Предложенный текст →
Войти в почту

«Есть рыба — есть и деньги» Рыбаков на Волге становится все меньше. Чем живут люди на главной реке России?

На протяжении многих веков рыболовство оставалось важной частью жизни людей, селившихся в дельте Волги. В последние годы, однако, работать рыбакам Астраханской области становится все труднее. На лов установлена жесткая квота, да и самой рыбы в реках остается все меньше. По словам жителей региона, профессия рыбака постепенно умирает. Но есть те, кто пытается сохранить эти традиции. Фоторедактор «Ленты.ру» Дмитрий Ермаков съездил в село Оранжереи под Астраханью и рассказывает, как живут люди Волги.

«Есть рыба — есть и деньги» Рыбаков на Волге становится все меньше. Чем живут люди на главной реке России?
© Lenta.ru

Астраханская область, низовья реки. Рыбаки спешат с очередного этапа рабочей смены, чтобы погреться внутри баркаса. Погода и правда зябкая: изморось, ветер, дымка. Здесь она неустойчива. В конце октября может быть как двадцать градусов, так и всего пять. Но рыба идет и будет идти до заморозков.

«Вахта с восьми и до восьми. Днем-то все видно, а ночью и пароходы ходят, и туманы бывают. Но если рыба есть, то и до часу ночи, бывает, работаем, а если нет — чего воду мутить?» — рассказывает рыбак Валерий, наливая себе чай.

Его коллега, звеньевой Николай, жалуется на частые поломки техники и сильный ветер. Тем не менее, говорит он, рыбаки выходят почти в любую погоду.

Письменное задание → Перепишите без изменений фрагмент текста о рыбаках на Волге, начиная со слов «Астраханская область, низовья» и заканчивая словами «наливая себе чай.».

Записи для поиска отображаемых элементов
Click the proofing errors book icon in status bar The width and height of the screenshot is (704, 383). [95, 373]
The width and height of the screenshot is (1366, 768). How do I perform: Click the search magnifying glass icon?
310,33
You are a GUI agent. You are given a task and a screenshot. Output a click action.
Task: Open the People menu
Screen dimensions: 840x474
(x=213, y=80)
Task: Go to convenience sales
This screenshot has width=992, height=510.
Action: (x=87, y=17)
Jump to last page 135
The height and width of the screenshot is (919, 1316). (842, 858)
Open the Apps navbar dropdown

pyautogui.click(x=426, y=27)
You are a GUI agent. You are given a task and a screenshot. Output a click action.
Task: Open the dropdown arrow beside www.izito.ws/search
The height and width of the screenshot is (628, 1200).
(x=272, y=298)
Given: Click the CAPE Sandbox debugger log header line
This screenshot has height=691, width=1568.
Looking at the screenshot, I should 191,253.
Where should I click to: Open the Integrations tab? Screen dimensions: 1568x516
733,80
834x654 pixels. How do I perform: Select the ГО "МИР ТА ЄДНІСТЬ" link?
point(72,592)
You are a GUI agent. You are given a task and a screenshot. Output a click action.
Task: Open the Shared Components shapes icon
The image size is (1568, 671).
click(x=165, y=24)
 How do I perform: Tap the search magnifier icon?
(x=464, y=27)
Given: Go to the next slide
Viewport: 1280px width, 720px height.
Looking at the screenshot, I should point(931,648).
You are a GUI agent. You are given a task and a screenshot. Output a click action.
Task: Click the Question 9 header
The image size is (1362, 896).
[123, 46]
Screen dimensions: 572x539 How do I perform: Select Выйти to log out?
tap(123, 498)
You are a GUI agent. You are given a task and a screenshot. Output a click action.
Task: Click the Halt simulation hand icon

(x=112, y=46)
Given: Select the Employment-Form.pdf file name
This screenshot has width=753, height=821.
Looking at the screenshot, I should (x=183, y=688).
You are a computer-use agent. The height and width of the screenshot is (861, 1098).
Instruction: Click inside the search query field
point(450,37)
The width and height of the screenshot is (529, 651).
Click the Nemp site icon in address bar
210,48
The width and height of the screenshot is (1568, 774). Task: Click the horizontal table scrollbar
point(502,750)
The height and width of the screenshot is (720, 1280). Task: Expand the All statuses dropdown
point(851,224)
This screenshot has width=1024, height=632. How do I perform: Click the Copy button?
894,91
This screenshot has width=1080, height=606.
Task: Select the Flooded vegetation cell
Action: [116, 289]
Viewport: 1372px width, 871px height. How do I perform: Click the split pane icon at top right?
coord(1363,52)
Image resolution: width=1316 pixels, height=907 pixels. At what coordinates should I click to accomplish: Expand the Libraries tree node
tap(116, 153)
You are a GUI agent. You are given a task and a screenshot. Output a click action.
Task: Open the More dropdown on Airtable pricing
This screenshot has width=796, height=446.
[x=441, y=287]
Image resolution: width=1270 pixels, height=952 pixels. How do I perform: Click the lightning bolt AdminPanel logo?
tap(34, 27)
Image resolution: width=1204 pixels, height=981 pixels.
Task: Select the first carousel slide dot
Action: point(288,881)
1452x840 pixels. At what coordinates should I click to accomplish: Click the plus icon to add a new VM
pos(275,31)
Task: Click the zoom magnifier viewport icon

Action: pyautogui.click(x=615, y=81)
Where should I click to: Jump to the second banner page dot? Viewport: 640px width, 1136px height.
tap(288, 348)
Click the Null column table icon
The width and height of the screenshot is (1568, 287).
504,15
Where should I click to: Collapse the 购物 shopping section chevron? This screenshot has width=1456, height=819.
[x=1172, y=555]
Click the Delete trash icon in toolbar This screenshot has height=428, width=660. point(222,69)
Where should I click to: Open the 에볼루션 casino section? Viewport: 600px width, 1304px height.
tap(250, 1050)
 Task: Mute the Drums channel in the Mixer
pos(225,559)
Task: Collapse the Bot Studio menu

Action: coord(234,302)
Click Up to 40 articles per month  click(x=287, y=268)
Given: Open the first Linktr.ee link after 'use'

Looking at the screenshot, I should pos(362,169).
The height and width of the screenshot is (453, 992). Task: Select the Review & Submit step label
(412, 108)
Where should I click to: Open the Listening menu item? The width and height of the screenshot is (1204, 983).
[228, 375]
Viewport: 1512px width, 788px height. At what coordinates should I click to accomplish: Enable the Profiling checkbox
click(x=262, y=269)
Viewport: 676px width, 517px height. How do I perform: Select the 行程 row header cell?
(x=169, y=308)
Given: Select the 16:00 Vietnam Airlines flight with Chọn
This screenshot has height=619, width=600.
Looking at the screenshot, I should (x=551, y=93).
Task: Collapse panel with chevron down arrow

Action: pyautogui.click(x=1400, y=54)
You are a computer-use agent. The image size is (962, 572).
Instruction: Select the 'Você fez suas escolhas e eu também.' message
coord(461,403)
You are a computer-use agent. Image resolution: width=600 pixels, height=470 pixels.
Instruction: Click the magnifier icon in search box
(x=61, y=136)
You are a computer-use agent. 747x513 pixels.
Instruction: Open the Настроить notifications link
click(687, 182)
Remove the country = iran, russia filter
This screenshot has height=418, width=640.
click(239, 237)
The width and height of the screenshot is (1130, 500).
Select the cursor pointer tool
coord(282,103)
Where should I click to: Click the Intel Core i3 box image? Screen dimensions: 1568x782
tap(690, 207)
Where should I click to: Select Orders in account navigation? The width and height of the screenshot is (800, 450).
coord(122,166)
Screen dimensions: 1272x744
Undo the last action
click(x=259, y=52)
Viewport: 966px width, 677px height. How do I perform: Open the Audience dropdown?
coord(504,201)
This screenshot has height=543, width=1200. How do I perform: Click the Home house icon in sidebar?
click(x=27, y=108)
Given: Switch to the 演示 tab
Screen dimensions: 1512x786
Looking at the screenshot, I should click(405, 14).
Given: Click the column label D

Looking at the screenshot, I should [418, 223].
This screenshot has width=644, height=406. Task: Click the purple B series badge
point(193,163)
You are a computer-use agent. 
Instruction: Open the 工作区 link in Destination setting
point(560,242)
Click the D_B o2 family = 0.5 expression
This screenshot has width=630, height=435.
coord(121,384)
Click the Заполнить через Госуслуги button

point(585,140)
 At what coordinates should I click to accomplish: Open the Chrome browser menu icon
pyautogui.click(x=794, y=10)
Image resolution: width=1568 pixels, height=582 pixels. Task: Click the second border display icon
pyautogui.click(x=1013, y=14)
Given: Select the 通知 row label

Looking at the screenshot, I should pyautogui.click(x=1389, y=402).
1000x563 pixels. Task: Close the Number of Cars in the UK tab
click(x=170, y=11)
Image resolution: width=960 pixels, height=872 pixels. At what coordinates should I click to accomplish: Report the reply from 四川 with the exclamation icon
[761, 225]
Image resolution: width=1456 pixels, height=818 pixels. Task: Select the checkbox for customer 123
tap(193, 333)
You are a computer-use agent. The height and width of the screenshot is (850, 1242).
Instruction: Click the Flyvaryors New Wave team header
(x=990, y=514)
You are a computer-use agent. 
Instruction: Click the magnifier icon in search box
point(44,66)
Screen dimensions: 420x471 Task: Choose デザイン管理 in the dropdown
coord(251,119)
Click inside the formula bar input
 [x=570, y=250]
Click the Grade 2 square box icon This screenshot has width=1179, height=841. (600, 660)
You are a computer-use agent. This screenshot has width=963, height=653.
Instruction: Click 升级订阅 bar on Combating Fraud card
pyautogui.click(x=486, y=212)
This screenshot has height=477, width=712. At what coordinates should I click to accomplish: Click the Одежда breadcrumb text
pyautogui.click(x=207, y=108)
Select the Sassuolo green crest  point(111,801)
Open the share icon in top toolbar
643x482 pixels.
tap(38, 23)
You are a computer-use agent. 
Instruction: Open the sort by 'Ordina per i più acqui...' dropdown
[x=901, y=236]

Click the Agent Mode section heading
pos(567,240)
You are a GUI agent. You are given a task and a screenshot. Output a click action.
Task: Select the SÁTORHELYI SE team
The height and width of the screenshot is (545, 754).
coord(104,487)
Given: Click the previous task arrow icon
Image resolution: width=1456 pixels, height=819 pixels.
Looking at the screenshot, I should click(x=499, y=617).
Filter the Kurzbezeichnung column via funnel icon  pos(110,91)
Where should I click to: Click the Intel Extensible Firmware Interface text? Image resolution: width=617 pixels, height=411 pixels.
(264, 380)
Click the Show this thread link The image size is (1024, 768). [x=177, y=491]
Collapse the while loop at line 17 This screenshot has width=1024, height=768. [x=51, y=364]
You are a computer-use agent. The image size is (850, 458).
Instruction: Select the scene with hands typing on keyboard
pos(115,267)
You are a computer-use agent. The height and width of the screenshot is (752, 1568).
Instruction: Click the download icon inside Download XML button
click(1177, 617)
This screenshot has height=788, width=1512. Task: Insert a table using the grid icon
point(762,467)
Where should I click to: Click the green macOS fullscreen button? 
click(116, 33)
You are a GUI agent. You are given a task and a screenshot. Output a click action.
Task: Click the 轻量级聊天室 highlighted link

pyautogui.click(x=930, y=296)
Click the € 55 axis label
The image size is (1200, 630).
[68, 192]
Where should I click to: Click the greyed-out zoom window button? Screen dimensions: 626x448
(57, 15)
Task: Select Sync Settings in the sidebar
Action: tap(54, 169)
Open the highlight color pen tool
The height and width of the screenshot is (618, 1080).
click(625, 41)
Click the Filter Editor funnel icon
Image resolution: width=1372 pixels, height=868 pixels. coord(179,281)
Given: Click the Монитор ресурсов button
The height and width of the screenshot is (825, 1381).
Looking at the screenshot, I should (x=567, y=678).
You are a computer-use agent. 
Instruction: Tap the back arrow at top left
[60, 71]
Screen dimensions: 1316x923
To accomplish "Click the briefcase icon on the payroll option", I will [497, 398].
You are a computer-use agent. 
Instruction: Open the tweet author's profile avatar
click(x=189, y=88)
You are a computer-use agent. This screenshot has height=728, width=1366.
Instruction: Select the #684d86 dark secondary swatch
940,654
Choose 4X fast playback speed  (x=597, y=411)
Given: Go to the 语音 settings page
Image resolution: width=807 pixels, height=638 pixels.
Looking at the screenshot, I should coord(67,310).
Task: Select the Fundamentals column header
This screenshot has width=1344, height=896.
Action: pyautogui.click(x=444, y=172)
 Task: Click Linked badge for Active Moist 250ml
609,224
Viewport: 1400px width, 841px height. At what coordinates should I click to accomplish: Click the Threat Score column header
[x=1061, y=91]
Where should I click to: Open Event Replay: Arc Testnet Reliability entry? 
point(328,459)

Полное решение →
Астраханская область, низовья реки. Рыбаки спешат с очередного этапа рабочей смены, чтобы погреться внутри баркаса. Погода и правда зябкая: изморось, ветер, дымка. Здесь она неустойчива. В конце октября может быть как двадцать градусов, так и всего пять. Но рыба идет и будет идти до заморозков.

«Вахта с восьми и до восьми. Днем-то все видно, а ночью и пароходы ходят, и туманы бывают. Но если рыба есть, то и до часу ночи, бывает, работаем, а если нет — чего воду мутить?» — рассказывает рыбак Валерий, наливая себе чай.